Limitation of Quantum Walk Approach to the Maximum Matching Problem
Alcides Gomes Andrade Júnior, Akira Matsubayashi
TL;DR
The paper investigates whether the quantum walk framework can yield a faster quantum algorithm for Maximum Matching beyond the known $O(n^{7/4})$ upper bound. By formalizing the query model and Markov-chain-based search, it proves that a quantum walk algorithm with $O(n^{2-ε})$ queries, using a Markov chain independent of the input graph, would require super-polynomial time on some graphs, including bipartite ones. This establishes a fundamental limitation of the naive quantum-walk approach for this problem, suggesting that improvements require more sophisticated, input-adaptive techniques or hybrids with other quantum methods.

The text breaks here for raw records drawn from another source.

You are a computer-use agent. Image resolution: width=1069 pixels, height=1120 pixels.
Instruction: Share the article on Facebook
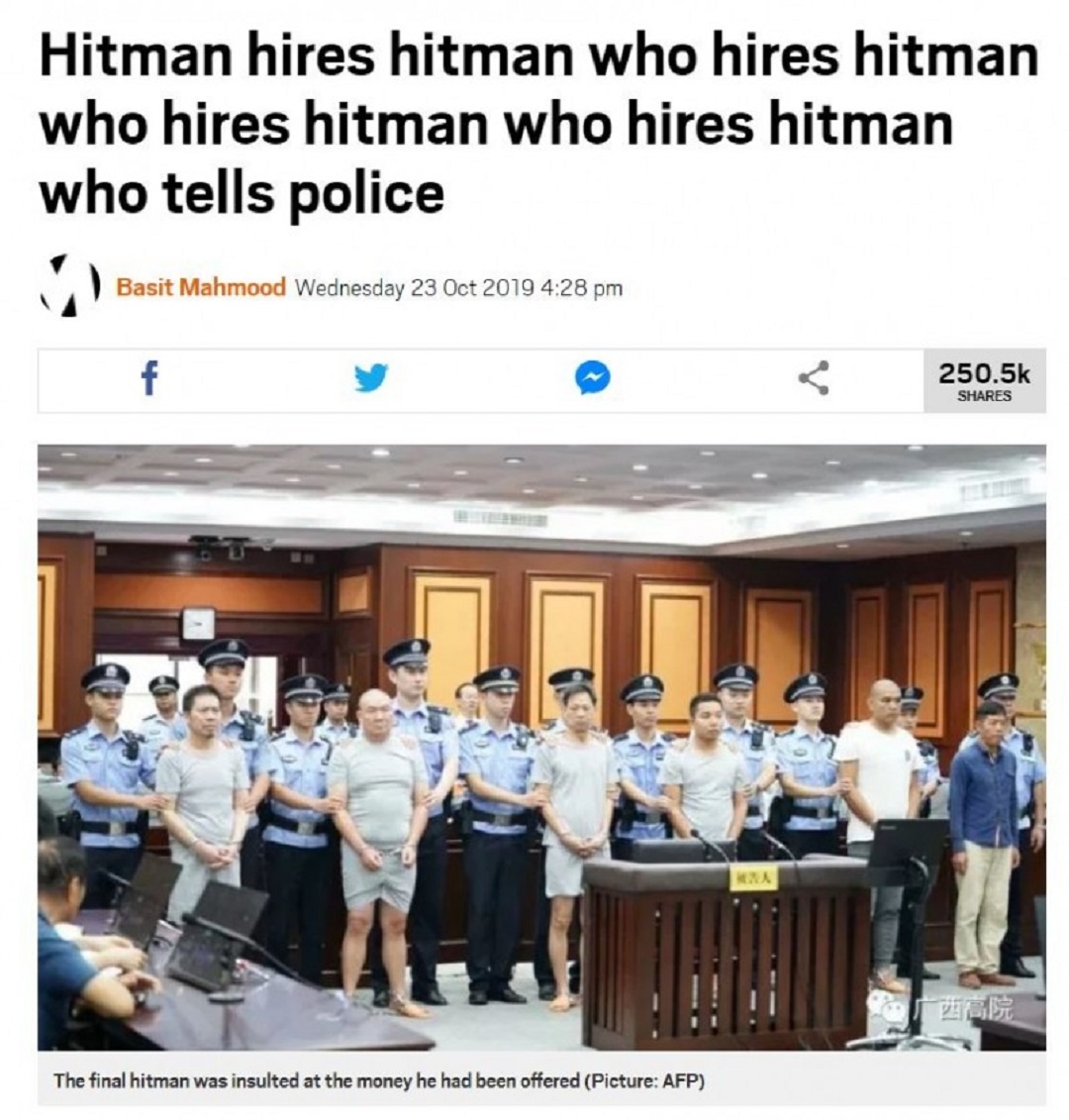click(x=148, y=378)
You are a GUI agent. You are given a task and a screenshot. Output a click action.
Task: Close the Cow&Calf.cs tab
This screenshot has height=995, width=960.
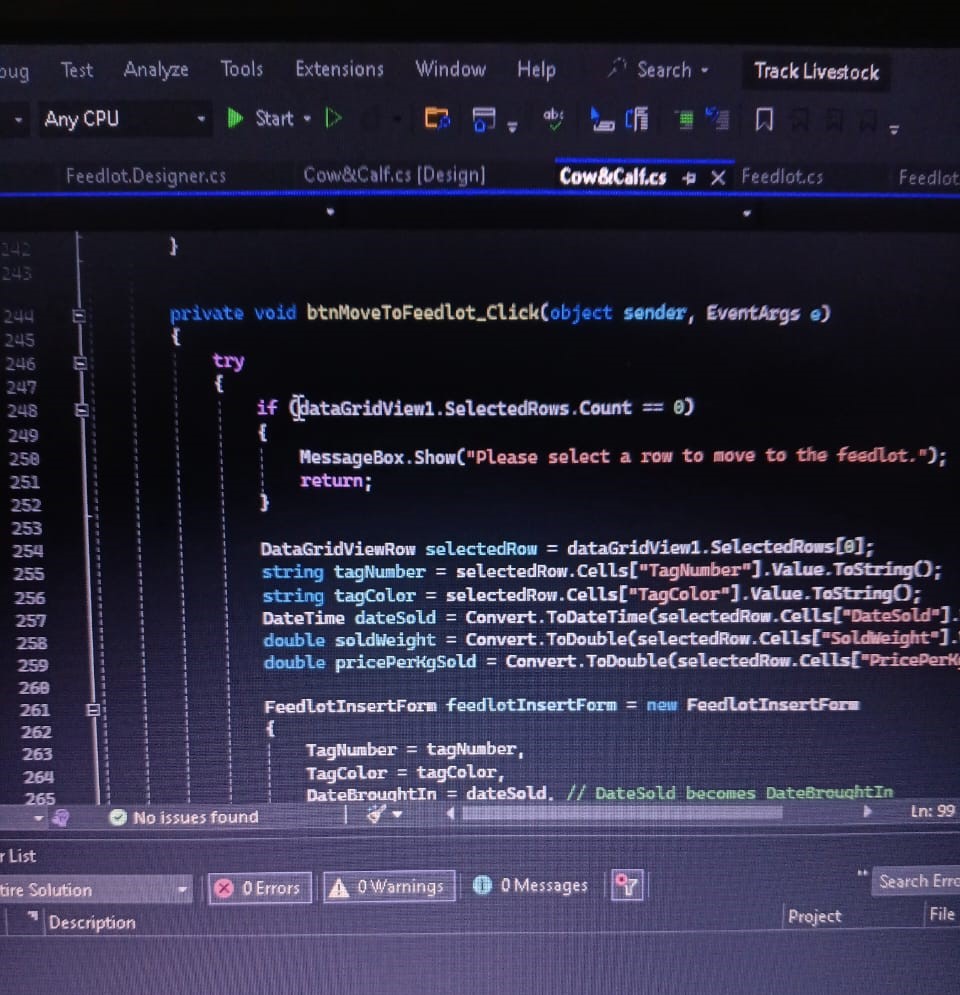click(x=717, y=177)
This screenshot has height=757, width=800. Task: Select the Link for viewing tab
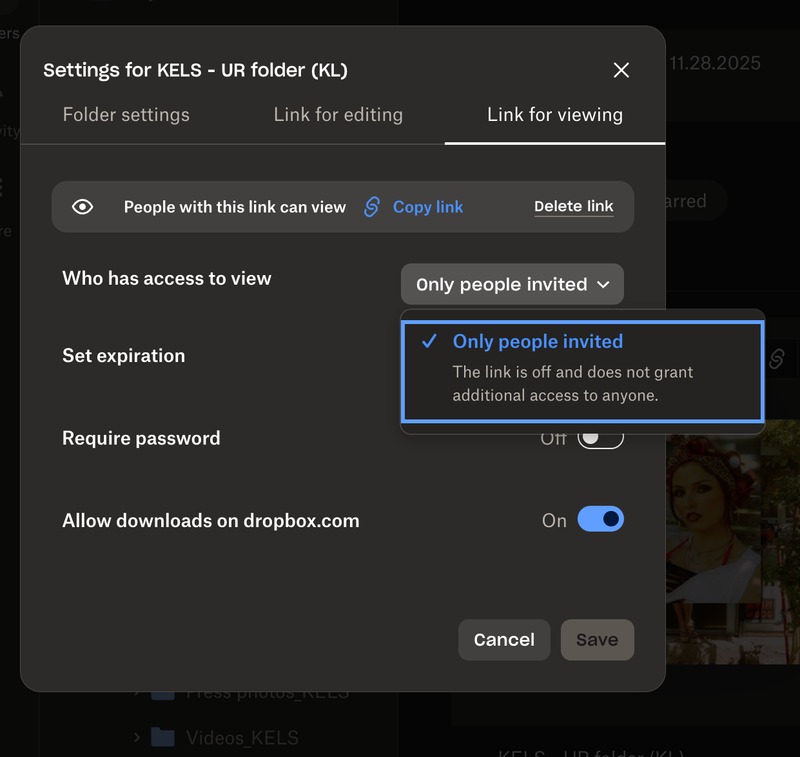[x=555, y=115]
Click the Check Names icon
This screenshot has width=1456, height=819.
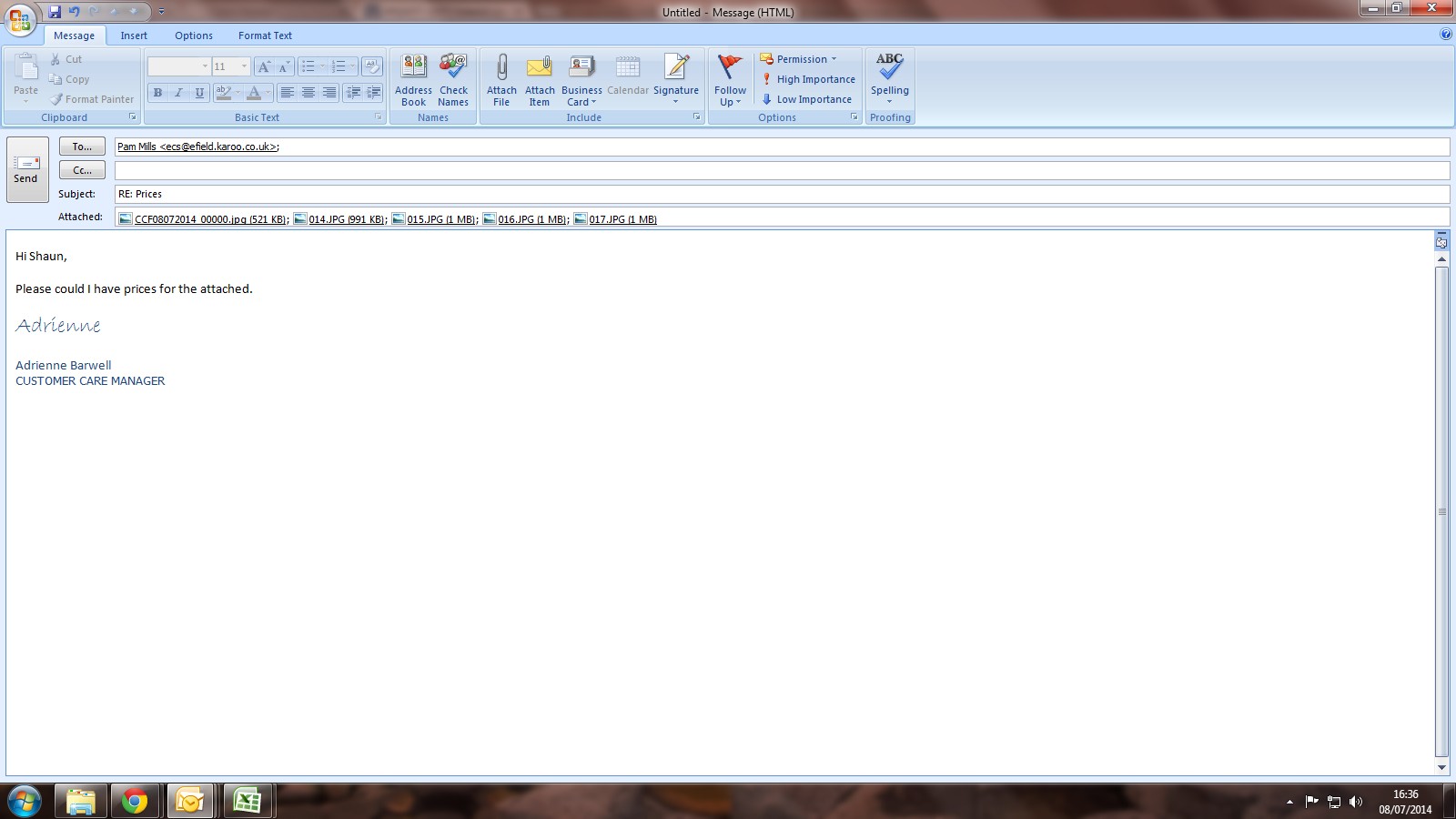click(x=453, y=68)
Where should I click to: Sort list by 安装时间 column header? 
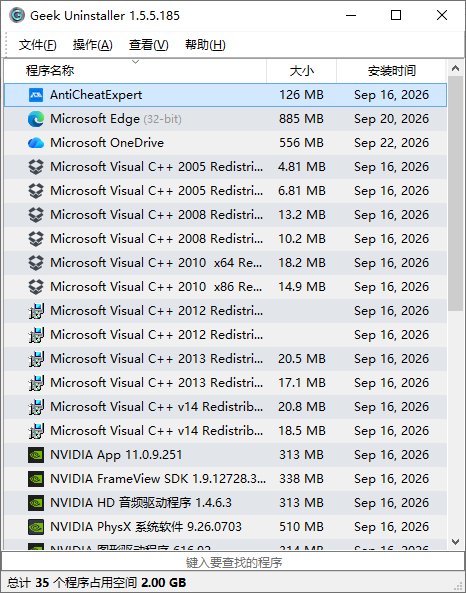click(x=391, y=71)
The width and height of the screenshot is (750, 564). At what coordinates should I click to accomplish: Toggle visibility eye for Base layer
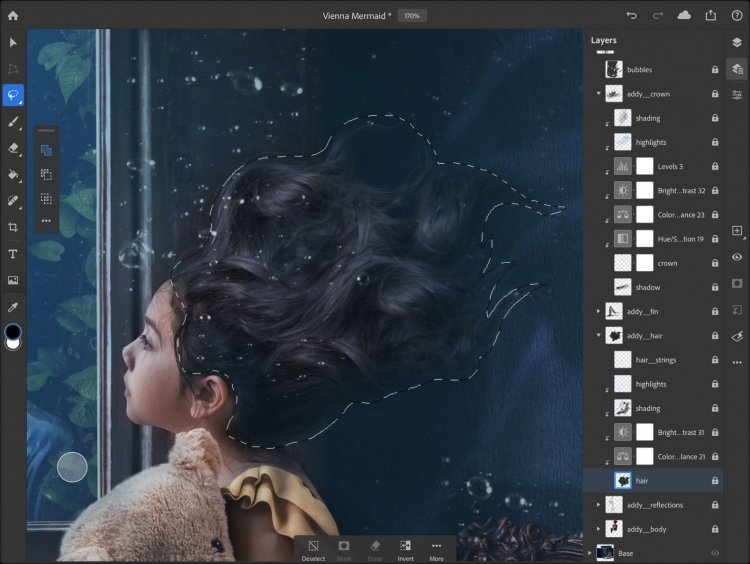tap(715, 553)
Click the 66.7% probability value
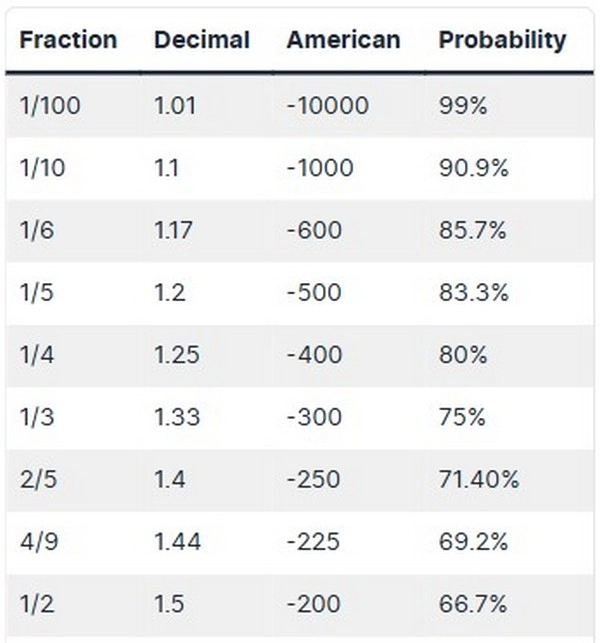 pos(473,604)
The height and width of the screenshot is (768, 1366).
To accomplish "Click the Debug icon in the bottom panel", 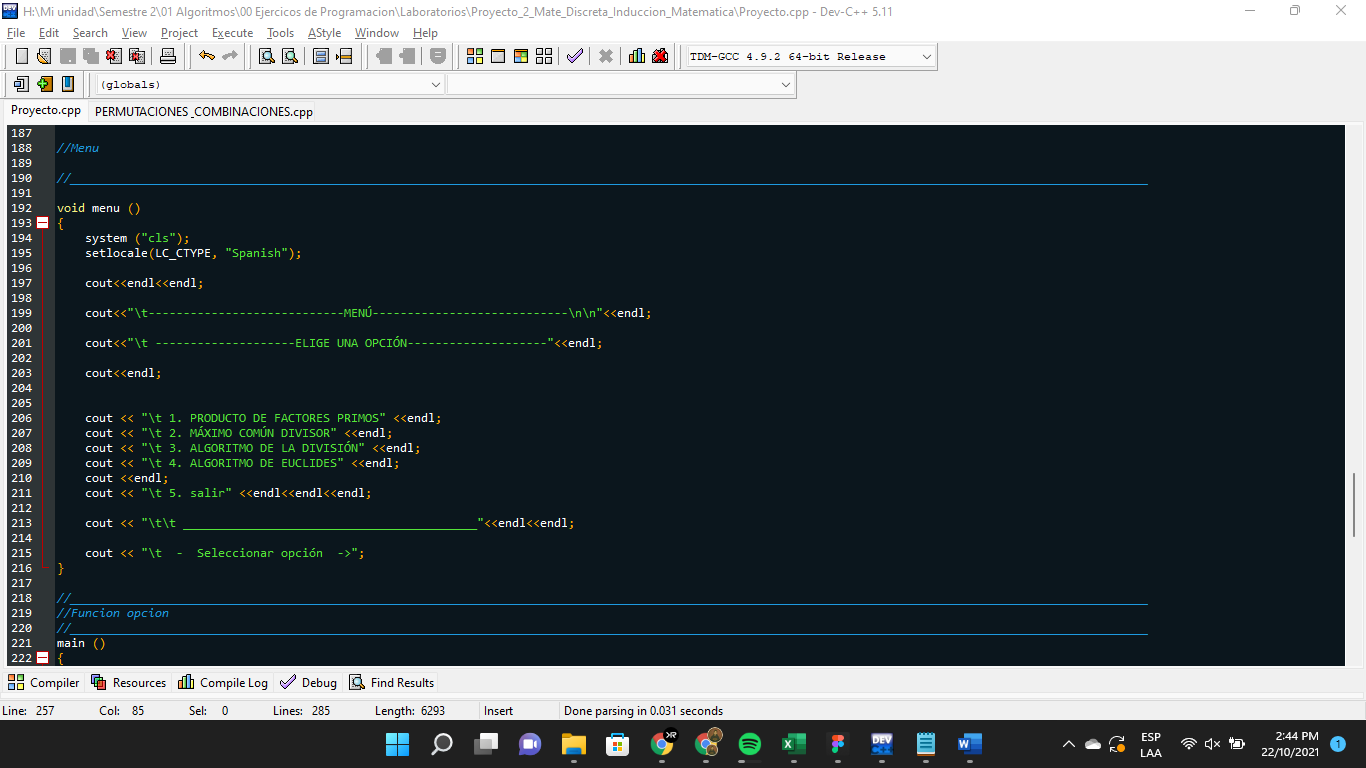I will (x=308, y=682).
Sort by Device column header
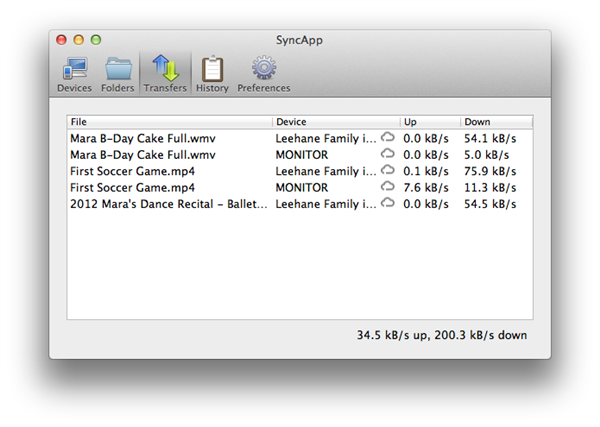This screenshot has height=427, width=600. point(336,122)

The result informs the design of future quantum algorithms for combinatorial problems by delineating the boundary of the standard quantum-walk toolkit.
Abstract
The Maximum Matching problem has a quantum query complexity lower bound of $Ω(n^{3/2})$ for graphs on $n$ vertices represented by an adjacency matrix. The current best quantum algorithm has the query complexity $O(n^{7/4})$, which is an improvement over the trivial bound $O(n^2)$. Constructing a quantum algorithm for this problem with a query complexity improving the upper bound $O(n^{7/4})$ is an open problem. The quantum walk technique is a general framework for constructing quantum algorithms by transforming a classical random walk search into a quantum search, and has been successfully applied to constructing an algorithm with a tight query complexity for another problem. In this work we show that the quantum walk technique fails to produce a fast algorithm improving the known (or even the trivial) upper bound on the query complexity. Specifically, if a quantum walk algorithm designed with the known technique solves the Maximum Matching problem using $O(n^{2-ε})$ queries with any constant $ε>0$, and if the underlying classical random walk is independent of an input graph, then the guaranteed time complexity is larger than any polynomial of $n$.